Une culture entrepreneuriale est une culture :
• qui valorise les caractéristiques personnelles associées à l’entrepreneurship soit :
- l’individualisme
- la marginalité,
- le besoin de réalisation personnelle,
- la prise de risques,
- la confiance en soi,
- les habiletés sociales.
• qui valorise également le succès personnel tout en pardonnant l’échec;
• qui encourage la diversité et non l’uniformité;
• qui encourage le changement et non la stabilité.
Où j’ai pris cette belle définition?
Dans un article intitulé « Comment évaluer la culture entrepreneuriale dans une communauté? », qui provient du Centre de vigie sur la culture entrepreneuriale de la Fondation de l’entrepreneurship et rédigé par madame Nathaly Riverin, directrice CVRCE
Vous trouverez ci-après, le texte au complet :
Dans un ouvrage portant sur l’entrepreneurship immigrant, Gilles Roy (1998) nous rappelle quelques fondements théoriques en lien avec la propension à entreprendre. En identifiant les propos d’auteurs les plus souvent cités dans la littérature, il nous remémore d’abord que plusieurs théories tentent d’expliquer les différences dans la propension à entreprendre lorsque l’on compare des groupes ethniques.
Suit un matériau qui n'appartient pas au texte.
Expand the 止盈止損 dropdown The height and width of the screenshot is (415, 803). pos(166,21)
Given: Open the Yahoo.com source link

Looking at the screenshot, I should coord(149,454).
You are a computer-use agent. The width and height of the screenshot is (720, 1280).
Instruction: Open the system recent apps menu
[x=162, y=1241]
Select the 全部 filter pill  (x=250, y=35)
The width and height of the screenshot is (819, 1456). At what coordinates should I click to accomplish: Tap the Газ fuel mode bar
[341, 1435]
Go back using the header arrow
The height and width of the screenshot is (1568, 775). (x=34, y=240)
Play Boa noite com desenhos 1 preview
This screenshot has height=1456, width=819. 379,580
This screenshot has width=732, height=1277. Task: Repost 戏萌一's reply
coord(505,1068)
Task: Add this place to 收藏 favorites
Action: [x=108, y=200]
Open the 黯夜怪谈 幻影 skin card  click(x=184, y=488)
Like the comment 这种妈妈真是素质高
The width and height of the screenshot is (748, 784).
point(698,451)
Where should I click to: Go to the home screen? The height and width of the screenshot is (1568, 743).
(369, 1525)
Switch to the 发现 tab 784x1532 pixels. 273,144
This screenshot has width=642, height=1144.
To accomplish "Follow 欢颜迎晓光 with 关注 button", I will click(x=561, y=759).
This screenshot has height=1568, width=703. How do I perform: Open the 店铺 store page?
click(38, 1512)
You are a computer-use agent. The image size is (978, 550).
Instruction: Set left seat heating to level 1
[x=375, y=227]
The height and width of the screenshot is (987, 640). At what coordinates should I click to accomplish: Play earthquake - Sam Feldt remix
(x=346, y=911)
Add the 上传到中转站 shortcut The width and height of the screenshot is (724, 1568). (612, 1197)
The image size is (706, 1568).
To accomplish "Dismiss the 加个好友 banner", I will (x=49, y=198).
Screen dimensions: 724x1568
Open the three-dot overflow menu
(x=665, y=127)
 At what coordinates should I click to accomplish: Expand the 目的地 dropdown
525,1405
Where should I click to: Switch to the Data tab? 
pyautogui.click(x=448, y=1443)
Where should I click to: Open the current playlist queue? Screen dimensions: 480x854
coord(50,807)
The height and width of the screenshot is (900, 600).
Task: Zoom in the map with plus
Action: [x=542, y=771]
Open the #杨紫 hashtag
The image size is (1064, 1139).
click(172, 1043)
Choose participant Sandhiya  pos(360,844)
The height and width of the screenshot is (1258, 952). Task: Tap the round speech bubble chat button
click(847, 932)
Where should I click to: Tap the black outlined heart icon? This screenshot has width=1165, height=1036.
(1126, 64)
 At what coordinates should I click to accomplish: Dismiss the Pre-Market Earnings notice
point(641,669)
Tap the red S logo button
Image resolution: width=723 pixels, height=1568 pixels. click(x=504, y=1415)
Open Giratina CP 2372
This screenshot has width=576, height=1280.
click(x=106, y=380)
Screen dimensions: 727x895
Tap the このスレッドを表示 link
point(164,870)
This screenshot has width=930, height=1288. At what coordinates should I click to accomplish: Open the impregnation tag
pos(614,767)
La théorie socioculturelle, de la culture entrepreneuriale, est une piste à suivre pour y arriver.
Valeurs et croyances communes
Dans le courant de la théorie socioculturelle, Johannisson (1984), l’un des pionniers de ce domaine de recherche spécifique, définit la culture comme un système de valeurs et de croyances communes qui donne à ceux qui les partagent une vision équivalente du monde.
Pour l’auteur, une culture entrepreneuriale est une culture :
• qui valorise les caractéristiques personnelles associées à l’entrepreneurship soit l’individualisme, la marginalité, le besoin de réalisation personnelle, la prise de risques, la confiance en soi et les habiletés sociales;
• qui valorise également le succès personnel tout en pardonnant l’échec;
• qui encourage la diversité et non l’uniformité;
• qui encourage le changement et non la stabilité.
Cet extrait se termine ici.